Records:
▽

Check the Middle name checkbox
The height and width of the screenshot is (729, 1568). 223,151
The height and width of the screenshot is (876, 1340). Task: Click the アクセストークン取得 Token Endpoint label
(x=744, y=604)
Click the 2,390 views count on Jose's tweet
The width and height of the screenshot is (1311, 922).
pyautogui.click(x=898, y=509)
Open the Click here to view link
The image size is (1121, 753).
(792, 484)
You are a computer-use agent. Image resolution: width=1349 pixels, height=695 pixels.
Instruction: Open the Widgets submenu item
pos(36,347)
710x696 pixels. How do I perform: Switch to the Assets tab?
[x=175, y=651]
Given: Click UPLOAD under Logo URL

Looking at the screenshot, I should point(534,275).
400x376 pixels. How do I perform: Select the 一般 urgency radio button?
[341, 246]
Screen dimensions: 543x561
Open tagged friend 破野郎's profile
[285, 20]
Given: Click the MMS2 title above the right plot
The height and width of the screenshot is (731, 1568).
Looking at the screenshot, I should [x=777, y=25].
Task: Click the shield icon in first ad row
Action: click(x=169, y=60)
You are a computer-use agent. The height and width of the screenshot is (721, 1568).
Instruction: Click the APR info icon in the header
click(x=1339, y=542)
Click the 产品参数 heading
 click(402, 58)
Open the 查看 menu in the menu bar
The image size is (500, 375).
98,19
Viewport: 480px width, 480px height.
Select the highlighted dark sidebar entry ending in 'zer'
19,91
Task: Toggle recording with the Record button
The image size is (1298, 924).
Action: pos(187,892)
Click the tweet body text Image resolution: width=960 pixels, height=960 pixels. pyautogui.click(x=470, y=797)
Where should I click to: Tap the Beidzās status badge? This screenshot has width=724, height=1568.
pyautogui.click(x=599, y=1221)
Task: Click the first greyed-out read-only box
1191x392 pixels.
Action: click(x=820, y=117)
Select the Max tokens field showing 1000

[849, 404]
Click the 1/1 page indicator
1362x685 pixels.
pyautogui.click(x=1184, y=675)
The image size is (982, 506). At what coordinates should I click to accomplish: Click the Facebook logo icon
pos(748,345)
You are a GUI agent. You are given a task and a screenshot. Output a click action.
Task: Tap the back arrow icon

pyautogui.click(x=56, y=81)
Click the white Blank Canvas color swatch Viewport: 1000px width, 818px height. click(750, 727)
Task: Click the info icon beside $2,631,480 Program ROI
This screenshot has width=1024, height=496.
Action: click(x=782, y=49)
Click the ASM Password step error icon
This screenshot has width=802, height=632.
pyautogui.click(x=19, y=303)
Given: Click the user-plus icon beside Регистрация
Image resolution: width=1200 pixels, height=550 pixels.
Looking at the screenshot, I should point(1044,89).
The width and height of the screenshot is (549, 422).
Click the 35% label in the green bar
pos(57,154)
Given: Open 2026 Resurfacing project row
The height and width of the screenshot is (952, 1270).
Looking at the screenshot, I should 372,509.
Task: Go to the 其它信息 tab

△

* **Problem to work on**: Turn the lines above into a numbered list, leaving out any blank lines.

* **Reply to the task**:
1. Check the Middle name checkbox
2. The height and width of the screenshot is (729, 1568). 223,151
3. The height and width of the screenshot is (876, 1340). Task: Click the アクセストークン取得 Token Endpoint label
4. (x=744, y=604)
5. Click the 2,390 views count on Jose's tweet
6. The width and height of the screenshot is (1311, 922).
7. pyautogui.click(x=898, y=509)
8. Open the Click here to view link
9. The image size is (1121, 753).
10. (792, 484)
11. You are a computer-use agent. Image resolution: width=1349 pixels, height=695 pixels.
12. Instruction: Open the Widgets submenu item
13. pos(36,347)
14. 710x696 pixels. How do I perform: Switch to the Assets tab?
15. [x=175, y=651]
16. Given: Click UPLOAD under Logo URL
17. Looking at the screenshot, I should point(534,275).
18. 400x376 pixels. How do I perform: Select the 一般 urgency radio button?
19. [341, 246]
20. Screen dimensions: 543x561
21. Open tagged friend 破野郎's profile
22. [285, 20]
23. Given: Click the MMS2 title above the right plot
24. The height and width of the screenshot is (731, 1568).
25. Looking at the screenshot, I should [x=777, y=25].
26. Task: Click the shield icon in first ad row
27. Action: click(x=169, y=60)
28. You are a computer-use agent. The height and width of the screenshot is (721, 1568).
29. Instruction: Click the APR info icon in the header
30. click(x=1339, y=542)
31. Click the 产品参数 heading
32.  click(402, 58)
33. Open the 查看 menu in the menu bar
34. The image size is (500, 375).
35. 98,19
36. Viewport: 480px width, 480px height.
37. Select the highlighted dark sidebar entry ending in 'zer'
38. 19,91
39. Task: Toggle recording with the Record button
40. The image size is (1298, 924).
41. Action: pos(187,892)
42. Click the tweet body text Image resolution: width=960 pixels, height=960 pixels. pyautogui.click(x=470, y=797)
43. Where should I click to: Tap the Beidzās status badge? This screenshot has width=724, height=1568.
44. pyautogui.click(x=599, y=1221)
45. Task: Click the first greyed-out read-only box
46. 1191x392 pixels.
47. Action: click(x=820, y=117)
48. Select the Max tokens field showing 1000
49. [849, 404]
50. Click the 1/1 page indicator
51. 1362x685 pixels.
52. pyautogui.click(x=1184, y=675)
53. The image size is (982, 506). At what coordinates should I click to accomplish: Click the Facebook logo icon
54. pos(748,345)
55. You are a GUI agent. You are given a task and a screenshot. Output a click action.
56. Task: Tap the back arrow icon
57. pyautogui.click(x=56, y=81)
58. Click the white Blank Canvas color swatch Viewport: 1000px width, 818px height. click(750, 727)
59. Task: Click the info icon beside $2,631,480 Program ROI
60. This screenshot has width=1024, height=496.
61. Action: click(x=782, y=49)
62. Click the ASM Password step error icon
63. This screenshot has width=802, height=632.
64. pyautogui.click(x=19, y=303)
65. Given: Click the user-plus icon beside Регистрация
66. Image resolution: width=1200 pixels, height=550 pixels.
67. Looking at the screenshot, I should point(1044,89).
68. The width and height of the screenshot is (549, 422).
69. Click the 35% label in the green bar
70. pos(57,154)
71. Given: Open 2026 Resurfacing project row
72. The height and width of the screenshot is (952, 1270).
73. Looking at the screenshot, I should 372,509.
74. Task: Go to the 其它信息 tab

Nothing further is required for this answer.